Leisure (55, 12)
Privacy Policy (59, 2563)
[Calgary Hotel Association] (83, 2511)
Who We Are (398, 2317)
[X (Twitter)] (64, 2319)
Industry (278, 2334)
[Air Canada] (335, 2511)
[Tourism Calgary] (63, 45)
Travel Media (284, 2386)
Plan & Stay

■ Requirement ■
Only the lines from the one containing "[Calgary Hotel Association] (83, 2511)" through the end of the entries above belong in the answer; repeat them exactly.

■ Response to this task ■
[Calgary Hotel Association] (83, 2511)
Who We Are (398, 2317)
[X (Twitter)] (64, 2319)
Industry (278, 2334)
[Air Canada] (335, 2511)
[Tourism Calgary] (63, 45)
Travel Media (284, 2386)
Plan & Stay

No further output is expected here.